酔生夢死浪人日記

 日々、思いついたさまざまなことを気ままに綴っていく

炎のごとく~ダイアン・アーバスが問いかけるもの

2005-07-25 04:50:19 | カルチャー

 1971年の夏、ダイアン・アーバスは自ら命を絶った。享年48歳、あす(26日)が命日に当たる。本稿ではダイアンの伝記である「炎のごとく」(パトリシア・ボズワース著)を下敷きに、論を進めたい。

 ダイアンは23年3月14日、ユダヤ系の大ブルジョア、ネメロフ家の第2子としてニューヨークに生まれた。後に詩人、作家としてピュリツァー賞に輝く兄ハワードとの絆は強かったが、両親との関係は希薄だった。ダイアン自身、<わたしは孤児だった>と語っているほどである。<仮面家族>で育ったダイアンには、幼い頃から他者との奇妙な距離感――爪弾きされた者へのシンパシー――が芽生えていた。

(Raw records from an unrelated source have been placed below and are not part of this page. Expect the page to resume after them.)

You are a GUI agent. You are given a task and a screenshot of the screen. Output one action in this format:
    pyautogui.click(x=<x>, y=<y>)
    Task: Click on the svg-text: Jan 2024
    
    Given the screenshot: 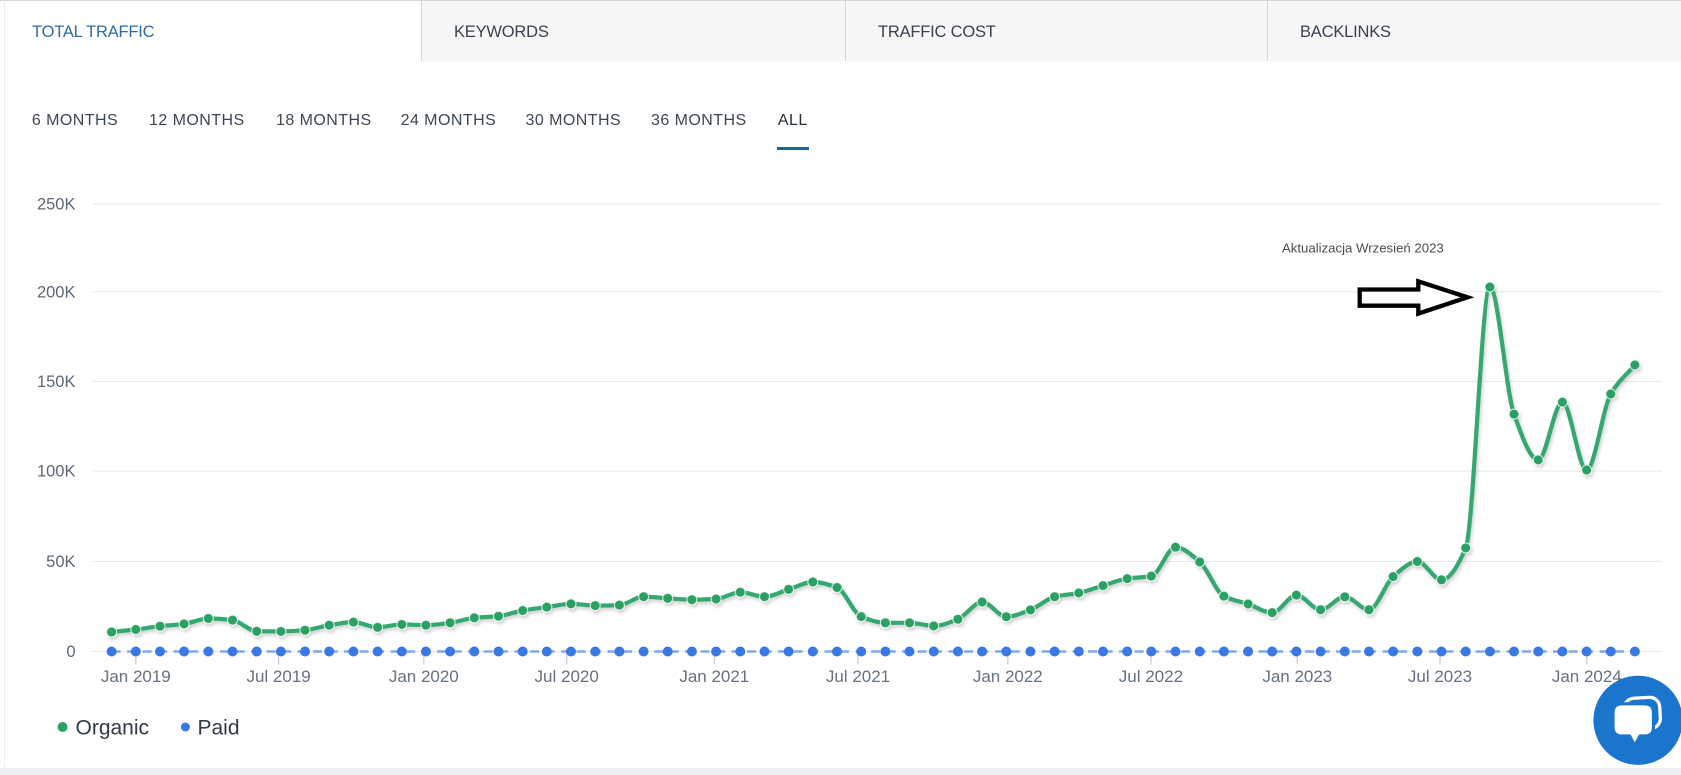 What is the action you would take?
    pyautogui.click(x=1587, y=676)
    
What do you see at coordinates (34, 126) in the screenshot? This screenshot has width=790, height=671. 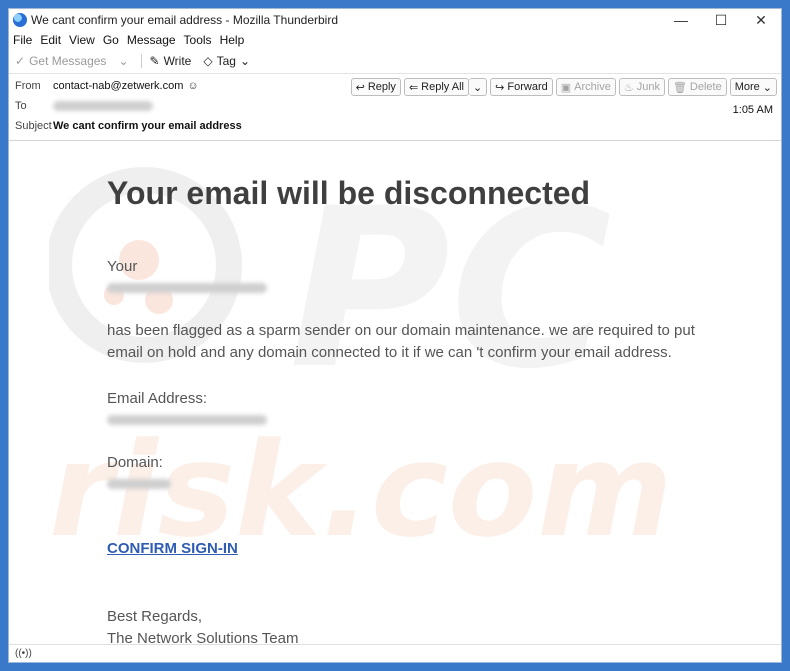 I see `subject-label: Subject` at bounding box center [34, 126].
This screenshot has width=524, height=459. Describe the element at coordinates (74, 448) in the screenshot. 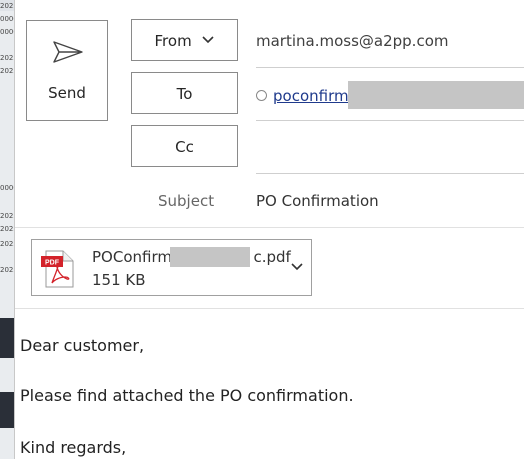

 <(上流階級から)全力をあげて這いおりてきた>という回想通り、ダイアンは資産家の娘たる自分自身に反逆する。アラン・アーバスと恋に落ち、父の反対を押し切って18歳で結婚した。二人の娘の母として家庭を守りながら、ファッション写真家のアランに協力する。助手、メイク担当、アドバイザーに徹し、業界では<共生生物のような夫婦>として知られるようになる。

 美貌と独特の存在感で周りの者を魅了したダイアンだが、アランと組んでいる時期は奔放さを抑えていた。例外はアレックス・エリオットで、トリフォーの「突然炎のごとく」そのものの三角関係を演じたことは、伝記のタイトルが物語っている通りだ。<すべての形は正しく見れば美しい>というアレックスの言葉は、ダイアンを大きく触発したようだ。

 アランとの20年間のコンビを解消したダイアンは、独自の道を歩み始める。対象はホームレス、障害者、フリークス、倒錯者、異常者たちであった。師と仰いだリゼット・モデルは、<ダイアンの写真の多くは、自分の心にとりついている顔や夜の世界から自分を解放するために撮られたもの>と述べている。畏れとともに封印していた内なる<怪物>が、30代半ばにして覚めた。

 <ダイアンはあらゆるものの真実の姿を暴露したが、それは世の終末をあらわしているようだった>(「エスクワイア」誌編集者)、<ダイアンにカメラを与えるのは、赤ん坊に手榴弾を与えるようなもの>(ノーマン・メイラー)……。本書は数多くのダイアン評を紹介している。近代美術館で催された「ニュー・ドキュメンツ展」を経て、ダイアンは方法論のみならず、<フラッシュを直射して正方形の画面にまとめる>技法で、多くのフォロワーを生むことになる。革新者としての名声は得たが、生活は不安定のままで、金を稼ぐための現場では<禿鷹のように襲いかかり、フラッシュをたく>ことも厭わなかった。ダイアンをパパラッチの先駆と位置づける者もいる。

 ダイアンは独立後、多くの男女と性的関係を持つようになる。アランは再婚し、敬愛するマーヴィン・イズラエルには愛する妻がいた。セックスでは埋められない孤独が、ダイアンの心を次第に蝕んでいく。死の直前、ダイアンは少女時代のジレンマ――傑出していることの畏れ――と闘っていた。「ベネチア・ビエンナーレ」へのノミネートも、写真家として前例のない栄誉であり、エール大学からは開講の誘いを受けていた。本人の意思に反し、神格化され、「生ける伝説」になりつつあった。
 
 ダイアンの死後、追悼写真展が各地を巡回し、その名は世界に知れ渡った。キューブリックの「シャイニング」(80年)も認知度アップに貢献する。映画に繰り返し現れて恐怖を呼び覚ます「双子の女児」のイメージが、ダイアンの写真からの借用であることは明らかだった。双子(時には三つ子)もまた、ダイアンが執着したテーマの一つだった。  

 <ダイアンは人間の孤独の性質と、孤独に陥るまいとして涙ぐましい努力をする人間の姿を追求した。超自然的な能力で被写体と同化し、自ら侵害したように見えるプライバシーを浄化した>……。著者のアーバス論で印象的な部分をパッチワークすれば、上記のようになる。写真の世界は門外漢ゆえわからないが、ダイアンの精神を継ぎ、次代のニューヨークの女王に鎮座したのが、詩人、パンクロッカーとして一世を風靡したパティ・スミスだと思う。エキセントリックでストイック、スキャンダラスな点も共通している。

 80枚の写真から成る「ダイアン・アーバス作品集」をめくってみる。一枚一枚の迫力に息を呑んでしまう。目をそむけたくなる写真に対峙し、鈍いしこりを消化することが、自らの浄化に繋がるような気がしてならない。